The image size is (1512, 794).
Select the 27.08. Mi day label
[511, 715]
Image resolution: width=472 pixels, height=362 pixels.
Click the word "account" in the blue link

......

About this exercise: With the line containing "Image resolution: width=472" as the first and the last line of the records as the final one, print exactly the lines in that span.

Written solution:
Image resolution: width=472 pixels, height=362 pixels.
Click the word "account" in the blue link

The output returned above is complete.